→ Goal of the exercise
Give only a number in reply. It should be how many lines in the records contain the string "computer".

→ Stored data
☆ ☆ ☆ ☆ ☆ ☆ ☆

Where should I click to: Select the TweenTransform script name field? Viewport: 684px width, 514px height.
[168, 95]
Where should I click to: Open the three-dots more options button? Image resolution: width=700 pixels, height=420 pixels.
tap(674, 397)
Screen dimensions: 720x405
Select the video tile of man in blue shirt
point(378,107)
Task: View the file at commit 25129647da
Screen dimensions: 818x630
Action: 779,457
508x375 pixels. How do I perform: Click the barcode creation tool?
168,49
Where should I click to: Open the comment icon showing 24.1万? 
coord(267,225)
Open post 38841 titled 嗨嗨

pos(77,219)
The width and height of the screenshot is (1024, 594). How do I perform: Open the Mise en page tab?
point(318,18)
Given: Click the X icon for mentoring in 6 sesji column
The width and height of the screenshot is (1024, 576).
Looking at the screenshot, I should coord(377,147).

☆ ☆ ☆ ☆ ☆ ☆ ☆

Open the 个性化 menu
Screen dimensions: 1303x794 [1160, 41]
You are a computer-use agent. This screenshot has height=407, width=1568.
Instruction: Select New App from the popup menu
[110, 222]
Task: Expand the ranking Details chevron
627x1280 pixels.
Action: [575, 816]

☆ ☆ ☆ ☆ ☆ ☆ ☆

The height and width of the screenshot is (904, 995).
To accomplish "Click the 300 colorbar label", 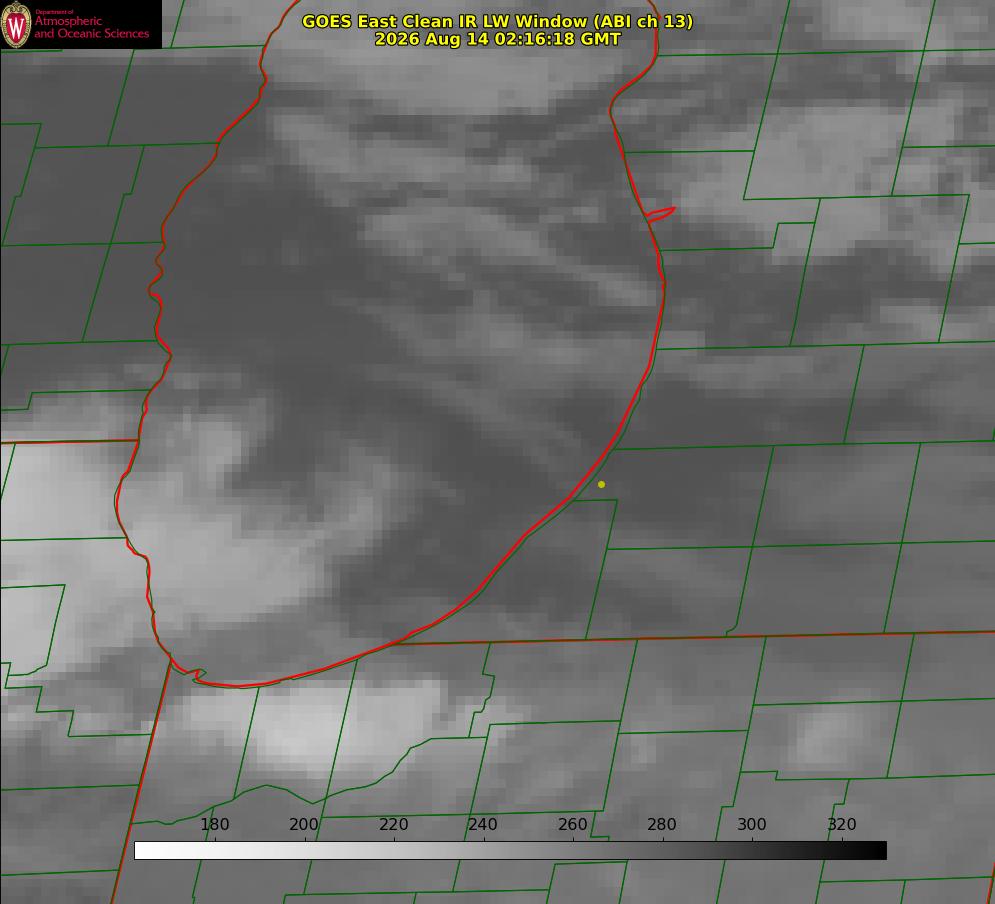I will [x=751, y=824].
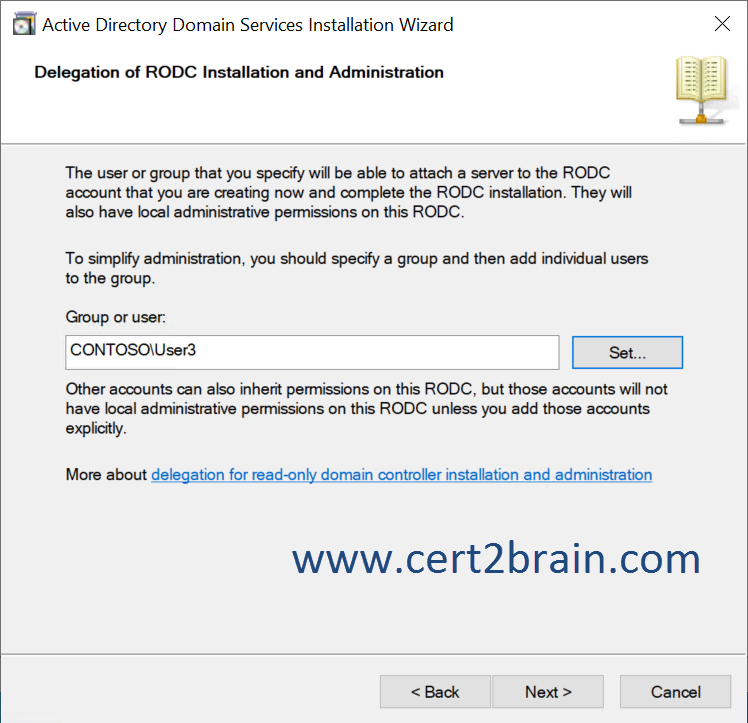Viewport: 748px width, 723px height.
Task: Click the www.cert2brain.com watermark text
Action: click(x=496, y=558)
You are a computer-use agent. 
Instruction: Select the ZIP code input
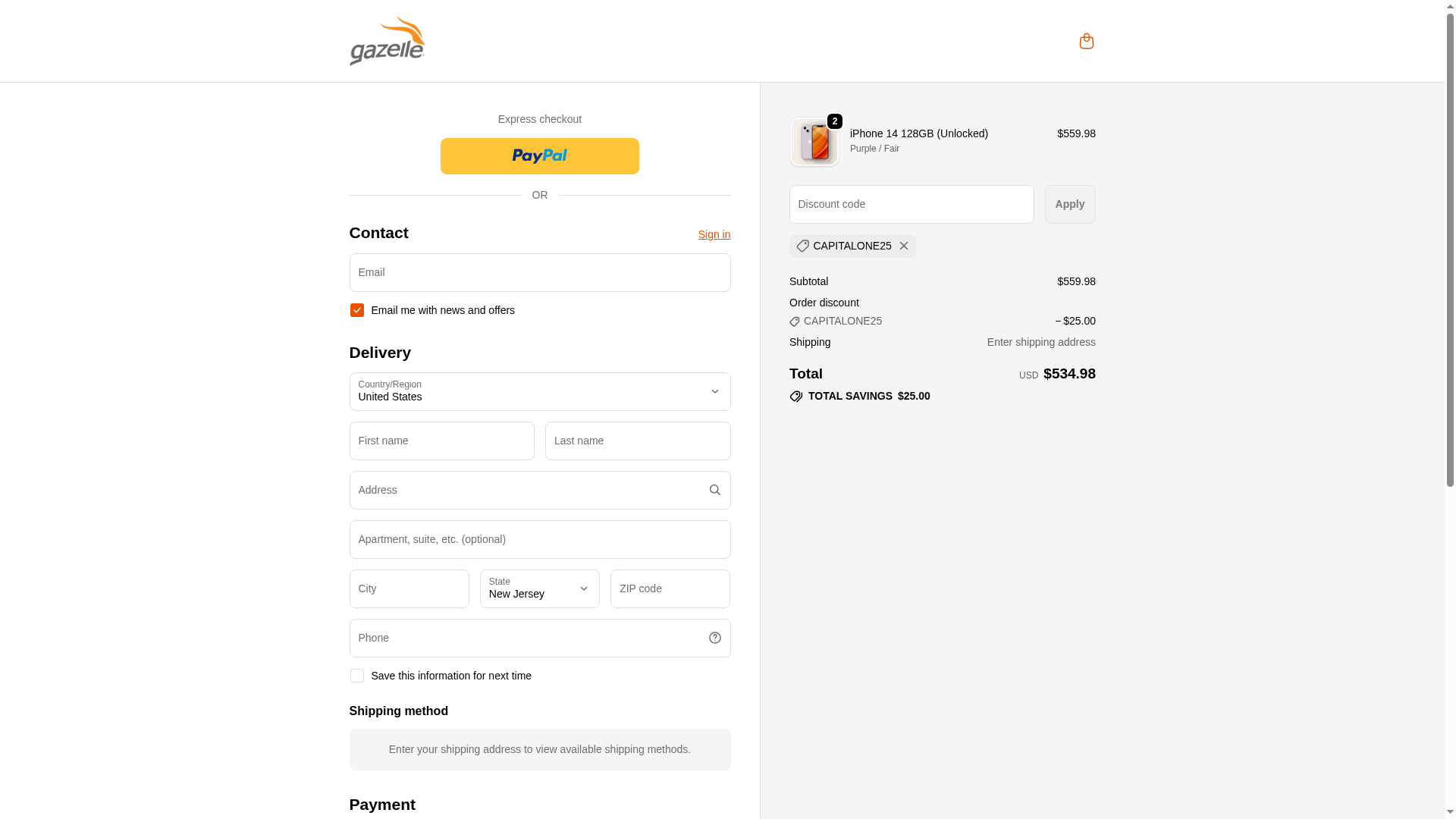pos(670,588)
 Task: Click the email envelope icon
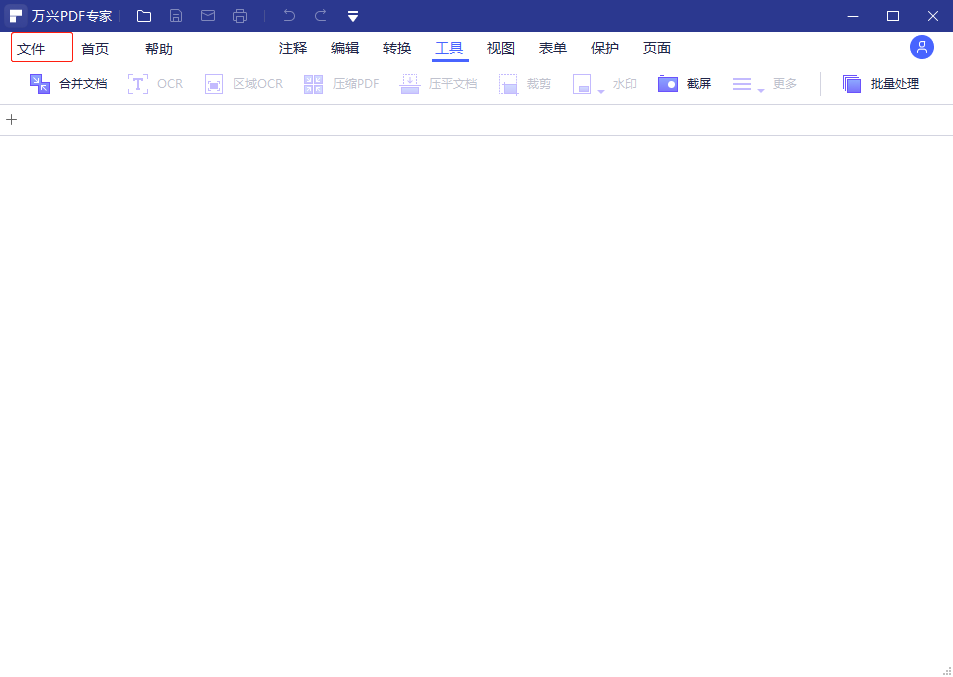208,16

☆ ☆ ☆ ☆ ☆ ☆ ☆

→ Reply to the task
2